Across Sub-Saharan Africa, a wide variety of urban food systems are in play. In Dar es Salaam, urban agriculture receives the rhetorical support of government without the material commitment necessary to support it (Jacobi, Amend and Kiango 2000). In Accra and Cairo urban agriculture is limited in scope and receives little attention from the state (Greenberg 2006, 12). In Nairobi, official government policy prohibits urban food production but regulations are rarely enforced and urban agriculture is common (Foeken and Mwangi 2000). In Zimbabwe, historical support for urban agriculture in the 1980s gave way to prohibition in the 1990s as Zimbabwe African National Union-Popular Front sought to undermine urban-based support for the opposition Movement for Democratic Change (Greenberg 2006).

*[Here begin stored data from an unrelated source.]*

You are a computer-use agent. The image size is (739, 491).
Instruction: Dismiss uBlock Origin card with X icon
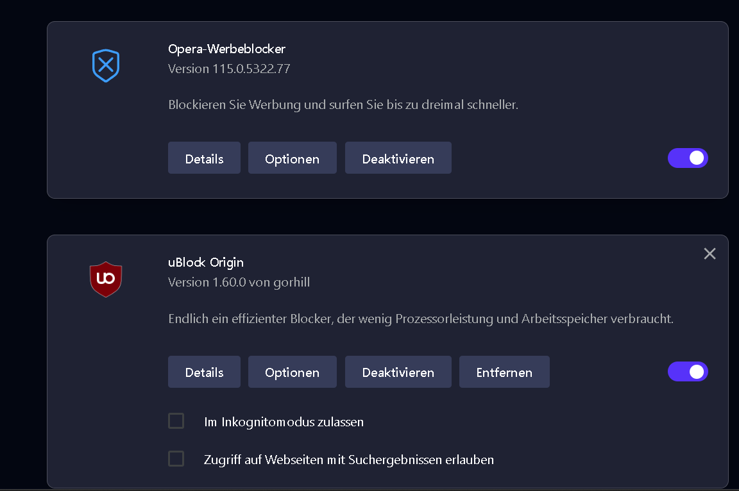(x=709, y=254)
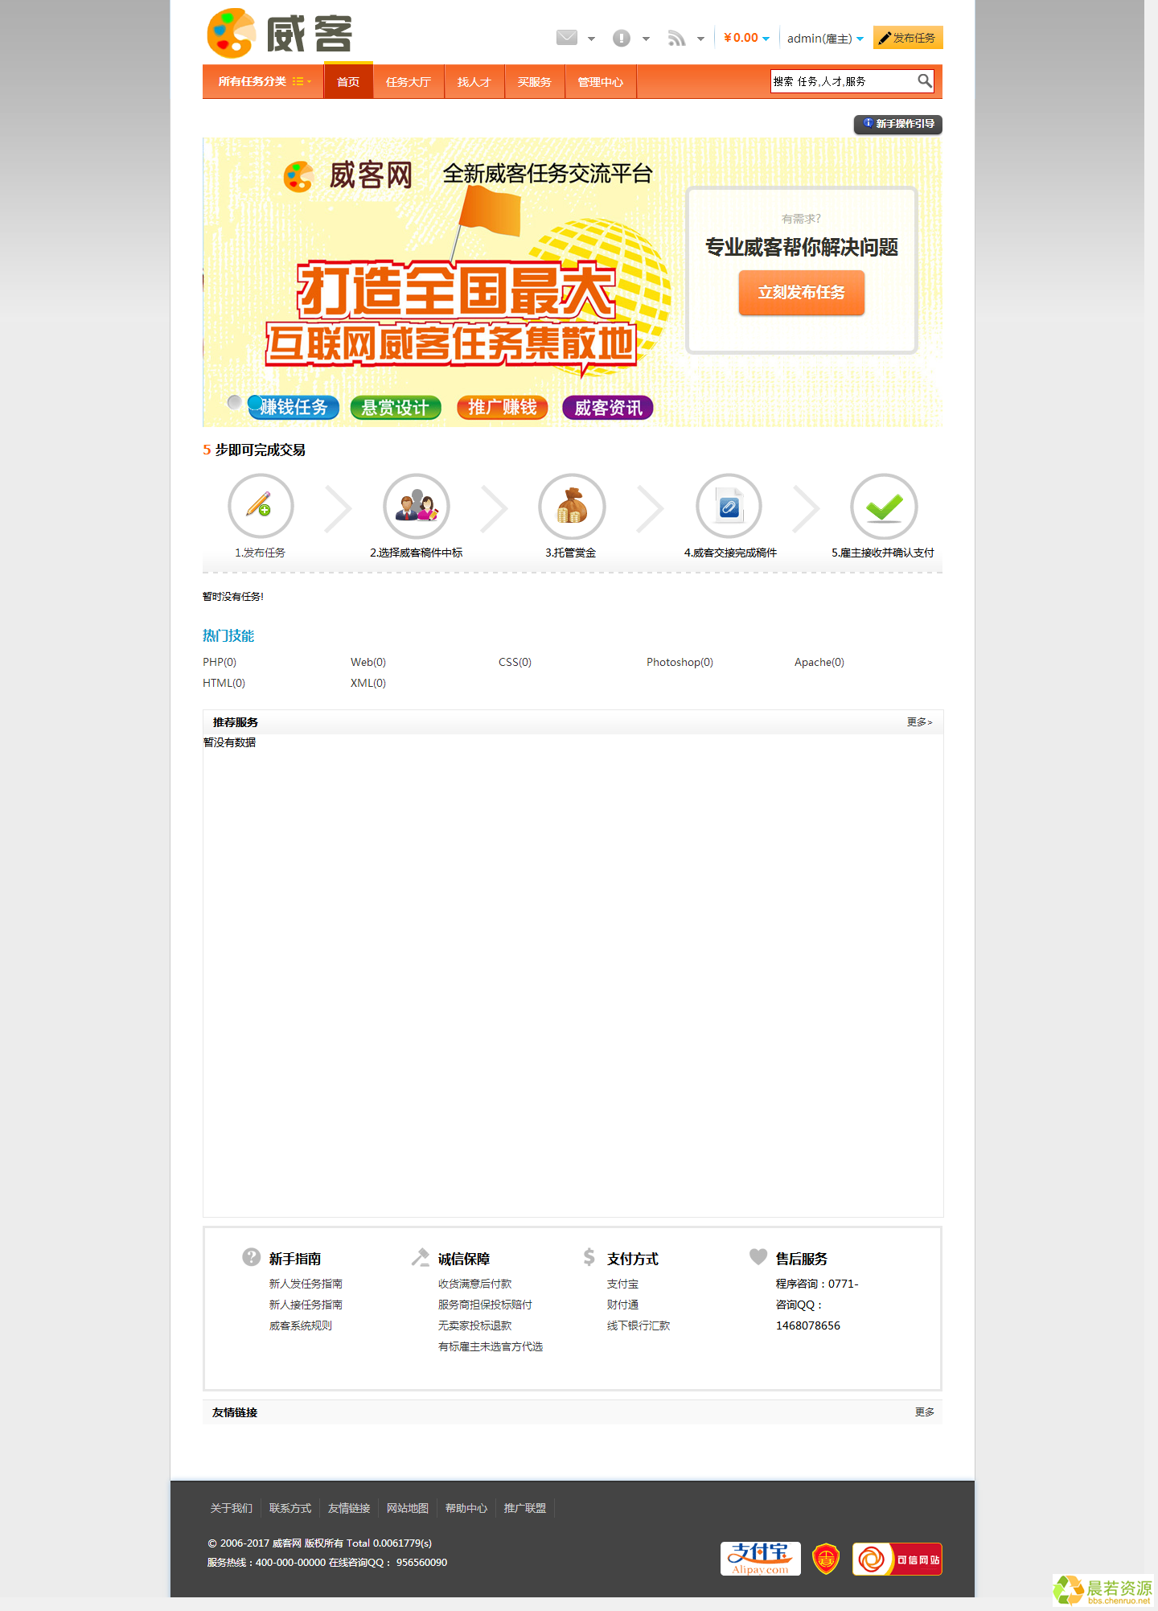Screen dimensions: 1158x1611
Task: Select the blue active banner dot
Action: [255, 402]
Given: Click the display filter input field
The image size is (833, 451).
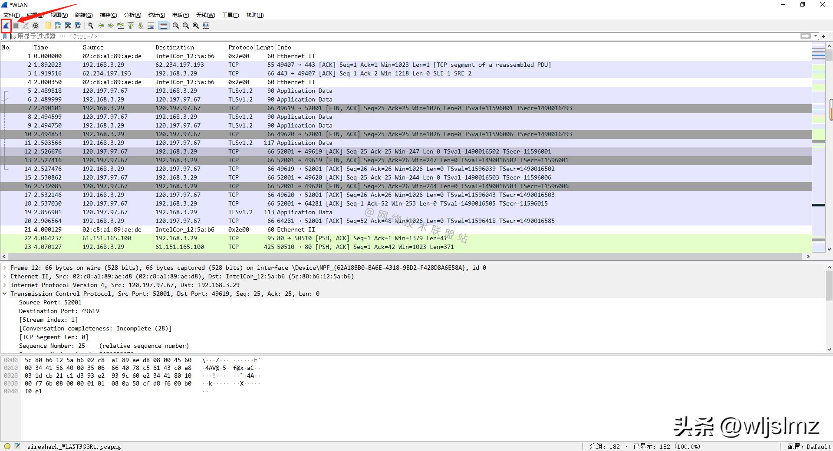Looking at the screenshot, I should (x=391, y=36).
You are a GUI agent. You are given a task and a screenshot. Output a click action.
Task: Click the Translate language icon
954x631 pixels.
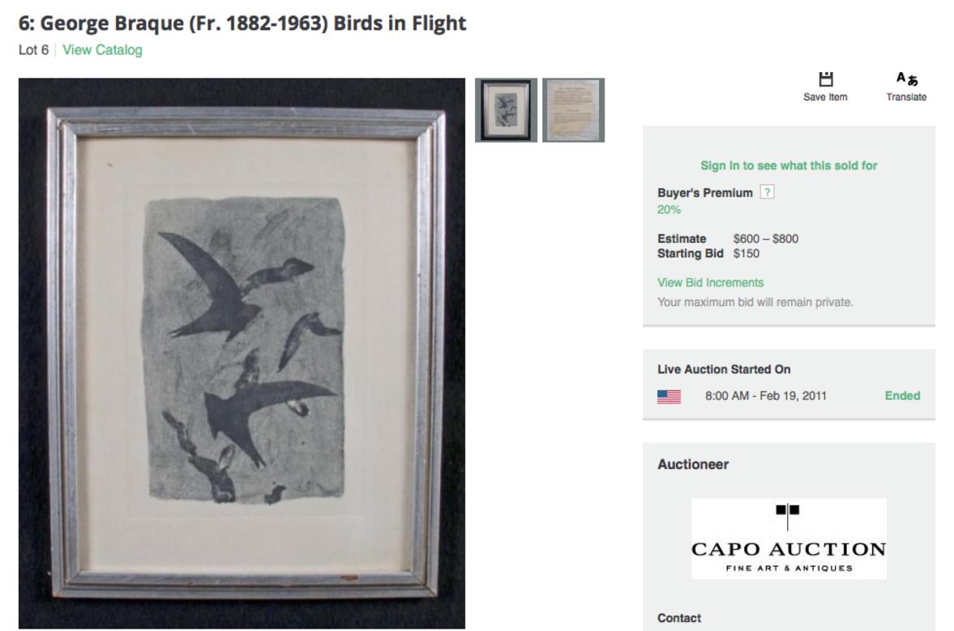pos(906,79)
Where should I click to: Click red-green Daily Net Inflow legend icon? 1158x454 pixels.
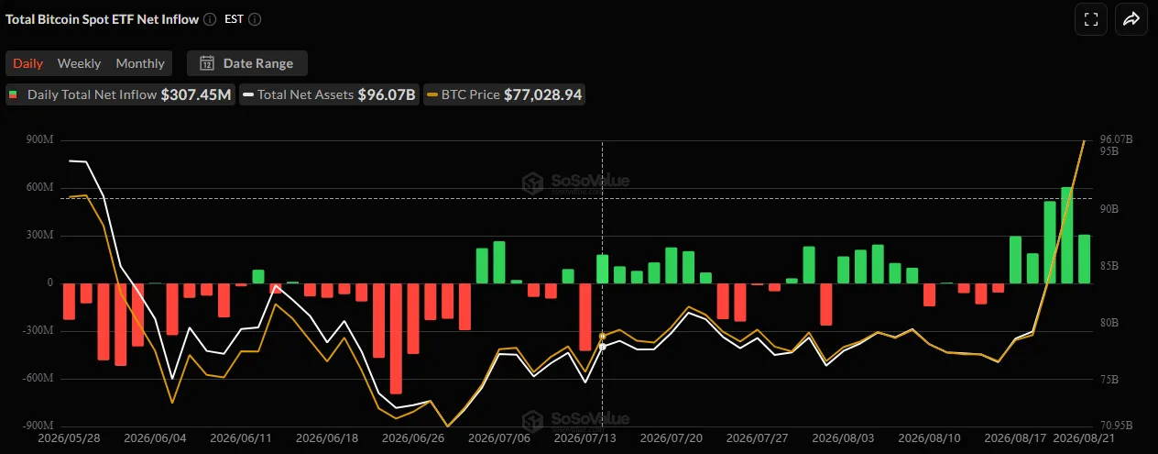pos(13,94)
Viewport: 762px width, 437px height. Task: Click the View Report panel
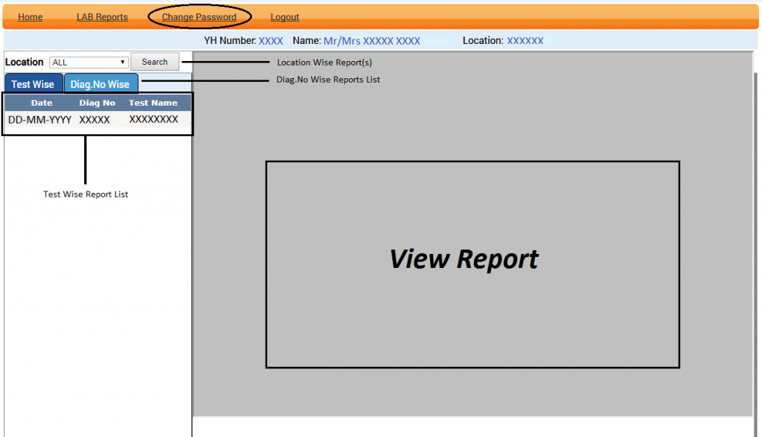pyautogui.click(x=472, y=264)
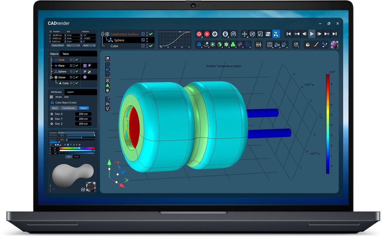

To date, few studies of urban agriculture in South Africa have been undertaken, and the scale and scope of the phenomenon remains contested. The scale of urban food production in the eThekwini metropolitan area is likely larger than elsewhere in South Africa, given the city’s large peri-urban area and its favorable growing climate. A study conducted in the early 1990s estimated that between one-quarter and one-third of the households in peri-urban areas were engaged in some cultivation (Rogerson 1996, 9), though the degree to which this contributed to household nutrition and subsistence was not estimated. Rhetorically, the post-apartheid City Government has expressed its enthusiastic support for urban agriculture. Community Councilors and City Parks officials repeatedly emphasize that urban agriculture is an important avenue for sustainable development and expanded livelihood opportunities for Durban’s poor. However, competing demands for both land and government policy focus have often resulted in the marginalization of local food production. In particular, the tradeoff between expanding land for the development of housing and maintaining vacant land for food production poses great difficulty in a city where an estimated 800,000 people reside in tenuous informal settlements.

The South African case also complicates the food security discourse. While South Africa has sufficient resources to satisfy food demand through a combination of trade and domestic production, access to sufficient food resources remains difficult in many households. Echoing Sen’s entitlement theory, Greenberg (2006) notes,
“Although South Africa can be said to be food secure at a national level through a combination of domestic production and trade, this does not hold at the local level in marginal parts of the country. These ‘marginal’ parts coincide with the ghettos (rural and urban) created by the segregationist system of apartheid and continue to undermine the economic and social, if not the political structure of the country. What is more, there is further differentiation at a household level and even within households, so that those without effective command over resources may be food insecure even in areas where there is local level security.”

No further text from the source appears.